▸ **Task brief**
Lines from the one containing "Instruction: Click the LEARN VOICE button" through the end of the data are to be returned exactly, and no others.

▸ **Given data**
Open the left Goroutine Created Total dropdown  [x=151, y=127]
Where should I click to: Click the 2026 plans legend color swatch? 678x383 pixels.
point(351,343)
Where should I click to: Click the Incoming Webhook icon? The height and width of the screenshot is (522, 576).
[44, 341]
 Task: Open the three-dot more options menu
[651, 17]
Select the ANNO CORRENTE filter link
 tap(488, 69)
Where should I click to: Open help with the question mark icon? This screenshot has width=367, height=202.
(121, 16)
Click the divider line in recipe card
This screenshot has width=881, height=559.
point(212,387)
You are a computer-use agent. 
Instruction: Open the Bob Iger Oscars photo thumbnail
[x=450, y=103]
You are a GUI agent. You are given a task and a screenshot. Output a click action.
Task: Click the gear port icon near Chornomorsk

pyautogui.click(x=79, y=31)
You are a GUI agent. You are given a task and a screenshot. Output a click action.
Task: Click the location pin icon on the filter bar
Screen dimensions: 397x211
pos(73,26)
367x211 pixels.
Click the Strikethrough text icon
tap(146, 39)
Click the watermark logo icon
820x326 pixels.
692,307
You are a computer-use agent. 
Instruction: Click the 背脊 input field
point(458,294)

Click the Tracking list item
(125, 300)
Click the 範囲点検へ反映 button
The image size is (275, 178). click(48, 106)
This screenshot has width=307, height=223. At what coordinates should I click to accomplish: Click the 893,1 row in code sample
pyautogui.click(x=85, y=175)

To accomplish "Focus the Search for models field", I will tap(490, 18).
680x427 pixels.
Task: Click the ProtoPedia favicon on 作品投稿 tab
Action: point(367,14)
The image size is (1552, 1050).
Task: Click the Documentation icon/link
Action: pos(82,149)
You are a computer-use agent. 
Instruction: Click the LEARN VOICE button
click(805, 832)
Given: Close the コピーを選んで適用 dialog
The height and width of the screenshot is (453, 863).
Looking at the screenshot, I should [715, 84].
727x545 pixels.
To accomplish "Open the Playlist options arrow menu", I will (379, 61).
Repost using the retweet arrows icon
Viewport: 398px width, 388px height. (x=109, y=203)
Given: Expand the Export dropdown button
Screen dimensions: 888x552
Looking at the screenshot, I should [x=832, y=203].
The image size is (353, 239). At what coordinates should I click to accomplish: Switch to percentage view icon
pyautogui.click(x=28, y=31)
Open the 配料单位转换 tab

▸ **Exercise solution**
Instruction: Click the LEARN VOICE button
click(805, 832)
Given: Close the コピーを選んで適用 dialog
The height and width of the screenshot is (453, 863).
Looking at the screenshot, I should [715, 84].
727x545 pixels.
To accomplish "Open the Playlist options arrow menu", I will (379, 61).
Repost using the retweet arrows icon
Viewport: 398px width, 388px height. (x=109, y=203)
Given: Expand the Export dropdown button
Screen dimensions: 888x552
Looking at the screenshot, I should [x=832, y=203].
The image size is (353, 239). At what coordinates should I click to accomplish: Switch to percentage view icon
pyautogui.click(x=28, y=31)
Open the 配料单位转换 tab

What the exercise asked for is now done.